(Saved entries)

- Opening Delimiter -

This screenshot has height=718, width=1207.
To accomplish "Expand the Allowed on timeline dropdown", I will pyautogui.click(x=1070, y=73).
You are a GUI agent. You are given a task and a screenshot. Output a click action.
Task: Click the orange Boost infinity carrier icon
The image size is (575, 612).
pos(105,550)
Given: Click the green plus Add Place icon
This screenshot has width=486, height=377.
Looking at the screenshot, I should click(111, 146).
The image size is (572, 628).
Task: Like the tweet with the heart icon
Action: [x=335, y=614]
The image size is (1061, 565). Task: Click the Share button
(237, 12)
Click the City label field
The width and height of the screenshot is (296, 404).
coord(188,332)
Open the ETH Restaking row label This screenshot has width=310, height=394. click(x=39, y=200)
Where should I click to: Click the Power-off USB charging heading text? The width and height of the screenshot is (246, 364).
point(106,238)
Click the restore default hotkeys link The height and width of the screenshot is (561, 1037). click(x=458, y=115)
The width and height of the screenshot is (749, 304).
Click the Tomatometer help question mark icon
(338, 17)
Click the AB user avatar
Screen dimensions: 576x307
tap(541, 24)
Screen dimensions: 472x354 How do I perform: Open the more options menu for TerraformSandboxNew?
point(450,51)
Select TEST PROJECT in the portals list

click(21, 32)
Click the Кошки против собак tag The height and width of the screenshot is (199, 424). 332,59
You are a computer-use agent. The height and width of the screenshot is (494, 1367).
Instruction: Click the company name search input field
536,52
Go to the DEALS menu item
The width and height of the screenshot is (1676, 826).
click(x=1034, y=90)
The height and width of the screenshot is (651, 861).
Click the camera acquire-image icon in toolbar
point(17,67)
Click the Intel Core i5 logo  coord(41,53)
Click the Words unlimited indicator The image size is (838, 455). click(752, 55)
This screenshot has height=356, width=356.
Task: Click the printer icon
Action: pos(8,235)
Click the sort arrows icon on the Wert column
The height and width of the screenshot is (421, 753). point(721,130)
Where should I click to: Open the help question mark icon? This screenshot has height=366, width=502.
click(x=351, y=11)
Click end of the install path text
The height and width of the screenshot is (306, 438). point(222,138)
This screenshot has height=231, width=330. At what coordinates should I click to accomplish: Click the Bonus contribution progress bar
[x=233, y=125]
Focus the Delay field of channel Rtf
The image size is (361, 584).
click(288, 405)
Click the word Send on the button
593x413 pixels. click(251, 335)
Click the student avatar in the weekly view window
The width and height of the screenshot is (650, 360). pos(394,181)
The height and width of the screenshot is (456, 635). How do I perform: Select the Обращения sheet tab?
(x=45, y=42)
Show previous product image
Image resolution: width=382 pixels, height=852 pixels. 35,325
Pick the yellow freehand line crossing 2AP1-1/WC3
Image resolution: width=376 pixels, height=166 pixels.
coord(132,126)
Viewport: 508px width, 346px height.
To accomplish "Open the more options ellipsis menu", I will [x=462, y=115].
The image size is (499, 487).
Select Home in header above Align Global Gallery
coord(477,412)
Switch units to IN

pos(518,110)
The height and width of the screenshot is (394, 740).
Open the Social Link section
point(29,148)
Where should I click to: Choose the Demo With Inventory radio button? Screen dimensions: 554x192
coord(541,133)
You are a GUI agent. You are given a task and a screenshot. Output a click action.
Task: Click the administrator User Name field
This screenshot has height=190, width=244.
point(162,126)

- Closing Delimiter -

→ **AIM OF THE TASK**: For the string "will", filter the data and copy out each line where it occurs.

→ **RESPONSE TO THE EXERCISE**:
To accomplish "Expand the Allowed on timeline dropdown", I will pyautogui.click(x=1070, y=73).
To accomplish "Open the more options ellipsis menu", I will [x=462, y=115].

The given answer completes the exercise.